Incredible as it may seem, we see ourselves as under educated, under skilled, and under qualified to deal with our own lives. We think others are better able to address what is only salient to us. This doesn’t throw us into action to right this deficiency. It throws us into a swoon of inertia. We believe the key to our destiny is in an authority figure unfamiliar with us as a person, when we already have that key in our hands. We don’t want to do something. We want someone to alleviate our angst. Many of us are like the man who is starving with a loaf of bread under his arm.
So terrified are we of events over which we have no control that we box ourselves in and then hand our fate over to someone else. Take the mother who watches the six o’clock news on television and is so overwhelmed she cannot make dinner, or the father who hears rumors of the plant closing and cannot get out of bed to go to work. In both instances, mother and father are living on the edge abdicating their harmony and equilibrium to a foreign voice, a proposition carried to the extreme.
Consequently, the last person we trust is ourselves; the last person we have confidence in is ourselves; the last person we gamble on is ourselves; and the last person we invest in is ourselves. We will invest in a house to shelter us and as a hedge against inflation. We will invest in an automobile to carry us from here to there. We will invest in nice clothes to make the correct impression on people that count. But we will feel guilty if we seek education with no apparent instrumental justification.
We see people reading books that have nothing to do with work and sense that they are idlers, but we think nothing of those spending happy hours after work in local pubs. They are unwinding.
The cultivation of the mind for its own enjoyment is best kept a secret to avoid ridicule, but it needn’t be. Few see it as a waste to gamble over which we have no control: stock market, athletic contests, and the lottery. The essence of gambling is that the stakes are loaded against us. Even if we win, it is not earned. What is not earned is not appreciated. Then too, it is avoiding the struggle, which is life, where only what we earn is ever valued. It is well to remember that the inner voice tells us not only where we are going, but also why we are going there. To hear it we must cue on ourselves.
SO, YOU HAVE ROCKS IN YOUR HEAD! WELCOME TO THE CLUB!
“The great breakthrough in the contemporary theory of mental illness is that it represents a kind of stupidity, a limitation or obtuseness of perception, a failure to see the world as it is. It is not a disease in the medical sense, but a failure to assign correct priorities to the real world.”

++++++++

* Using the information:
1. Decide whether each statement below agrees with the passage on self-trust. For each, answer yes or no and quote the words from the passage that decide it.
(a) People invest in a house partly as a hedge against inflation.
(b) People who spend happy hours in local pubs after work are seen as idlers.
(c) Mental illness is described as a disease in the medical sense.
2. According to the passage on self-trust, what is the father unable to do after he hears rumors of the plant closing?
3. Carry on writing the passage on self-trust, beginning right after the quotation that ends it.

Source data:
++++++++

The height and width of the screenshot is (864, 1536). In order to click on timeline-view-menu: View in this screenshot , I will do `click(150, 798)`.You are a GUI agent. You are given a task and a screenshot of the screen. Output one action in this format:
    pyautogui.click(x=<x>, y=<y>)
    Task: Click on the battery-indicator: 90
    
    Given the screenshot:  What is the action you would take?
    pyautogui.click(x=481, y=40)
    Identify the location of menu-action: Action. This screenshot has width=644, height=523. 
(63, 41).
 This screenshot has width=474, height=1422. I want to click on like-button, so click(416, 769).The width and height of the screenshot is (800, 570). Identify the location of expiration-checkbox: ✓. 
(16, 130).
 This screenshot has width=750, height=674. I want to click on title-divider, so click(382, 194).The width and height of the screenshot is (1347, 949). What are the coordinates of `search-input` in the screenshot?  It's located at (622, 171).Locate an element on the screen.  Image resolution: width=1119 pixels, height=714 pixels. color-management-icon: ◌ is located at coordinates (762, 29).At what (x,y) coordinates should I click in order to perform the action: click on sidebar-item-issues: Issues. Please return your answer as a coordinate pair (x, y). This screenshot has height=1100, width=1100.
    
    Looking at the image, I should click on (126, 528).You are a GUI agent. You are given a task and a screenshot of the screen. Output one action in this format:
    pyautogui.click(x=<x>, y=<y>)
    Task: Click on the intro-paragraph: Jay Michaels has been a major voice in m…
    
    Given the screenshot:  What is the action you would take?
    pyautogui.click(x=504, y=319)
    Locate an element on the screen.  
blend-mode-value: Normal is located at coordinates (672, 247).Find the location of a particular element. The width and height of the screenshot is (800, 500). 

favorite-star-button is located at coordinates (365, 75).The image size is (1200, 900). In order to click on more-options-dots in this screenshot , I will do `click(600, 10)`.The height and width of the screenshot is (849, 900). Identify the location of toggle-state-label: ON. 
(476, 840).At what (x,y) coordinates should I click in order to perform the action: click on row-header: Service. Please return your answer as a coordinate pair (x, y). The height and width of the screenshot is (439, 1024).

++++++++

* Answers by item:
1.
(a) Yes: "We will invest in a house to shelter us and as a hedge against inflation."
(b) No: "but we think nothing of those spending happy hours after work in local pubs."
(c) No: "It is not a disease in the medical sense, but a failure to assign correct priorities to the real world."

2. He cannot get out of bed to go to work.

3.
Ernest Becker, Revolution in Psychiatry (1964)
To be human is to be mysterious and mystifying. There is not a man alive without secrets, deep and dark secrets that he fears would be his undoing if they “got out.” Nor is there a man alive without perverted ways. We tend to see such ways only in sexual terms, but that is only the tip of the iceberg. There are far more damaging perversions in society notwithstanding myths to the contrary.
Morality is in the mind of the time. Morality is itself a perversion. It is constructed of taboos and perverted myths that poison the soul from generation to generation. The Inquisition and witch-hunts come to mind. Monstrous perversions have been done in the name of religion that today would quake the immortal soul. Depravity yesterday is common practice today.
We create a private hell for ourselves by buying into what society sanctions in its ambivalence. The decadence of the 1920s, the Flapper Era, when young people reportedly “went wild,” would be considered mild fare today.
People of the Great Gatsby ilk line both coastlines in conspicuous ostentation, while being celebrated as leading citizens. Then there are those that cue on self-righteous themes in the midst of hedonism. Many have been “born again.” In surrendering to a new austerity, they forget why wine, women and song consume a time.
People depart from moral restriction for reason. Society finds it necessary to break from stultifying rectitude to breathe, when transitioning from one form of society to another results in spinning off in a maddening dash to new meanings.
People have little sense why such diversions from the previous norm surface. They see excess as sin, which is meaningless, when waste is the culprit. The lack of limits is the sin of our times and why society is in the throes of a nervous breakdown.
When everyone behaves the same, when leadership mimics this sameness, society is adrift and no one is in charge. We are in a decade of confused leadership where authority has no meaning at any level: home, school, church, work, or government. This is largely due to the fact that those in authority attempt to hide their weakness: that is, parents, teachers, priests, bosses, and politicians.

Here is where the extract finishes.